As the New England Patriots announced, releasing Aaron Hernandez two hours after he was arrested for the charges of murder in the first degree was the right thing to do. Not because of its footballing implications on the franchise, but because they don’t want to be involved in something like this.
People try to compare this to the case of Ray Lewis and the Baltimore Ravens over a decade ago. The Ravens stuck by Lewis, who was eventually charged with something minor compared to the initial suspicions. It turned out quite well for both sides.
But that happened right after winning the Super Bowl, with an entire offseason ahead of them. The Ravens had time to make a decision and mull things over. The Patriots? Not so much, not with training camp so close, and at least the evidence presented so far looking like it’s going to be very hard for Hernandez to get away from the charges.
And yes, despite what it means for the Patriots financially (although they will try to get the money back, just like the Falcons did with Vick), cutting Hernandez loose seemed like the only option.

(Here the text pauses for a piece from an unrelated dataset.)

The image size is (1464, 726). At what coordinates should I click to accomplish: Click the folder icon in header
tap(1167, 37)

For the 2013 season, the Patriots will carry $2.5 million from the $12.5 million signing bonus paid to him last year. His $1.3 million base salary is fully guaranteed, so the cap number for Hernandez will remain at $4.07 million, unless they find a way out of it.

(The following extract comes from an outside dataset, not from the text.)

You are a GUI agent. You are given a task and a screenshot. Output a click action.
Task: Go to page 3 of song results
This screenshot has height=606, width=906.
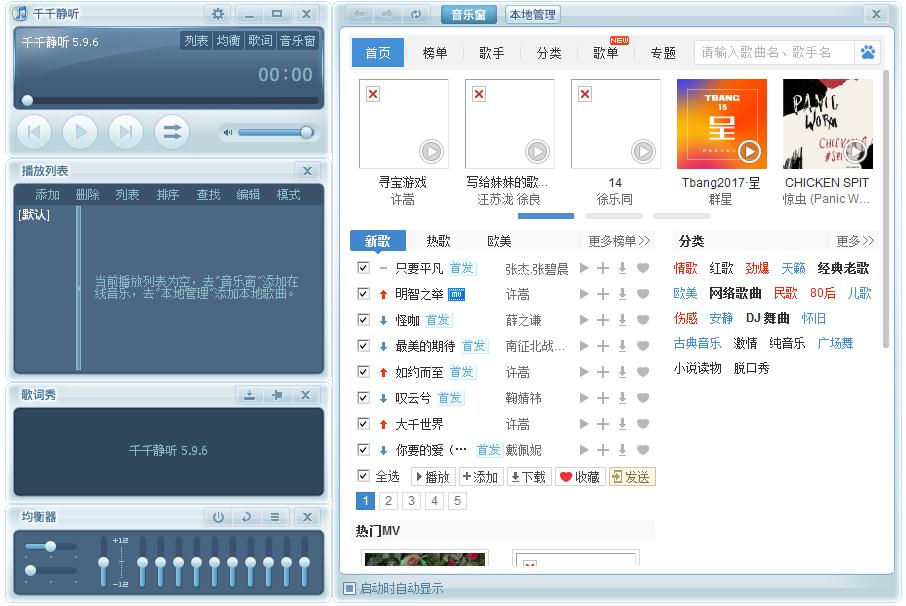click(410, 500)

However, because the release happened after June 1, the balance of the cap charge will apply to 2014. That means $7.5 million in signing bonus, and probably another $1.137 in guaranteed money. That’s $8.637 million that the Patriots will carry for Hernandez next year.
The Patriots will try and block the guaranteed money or getting back some signing bonus money, but from a salary cap standpoint, releasing Hernandez was quite a painful thing to do.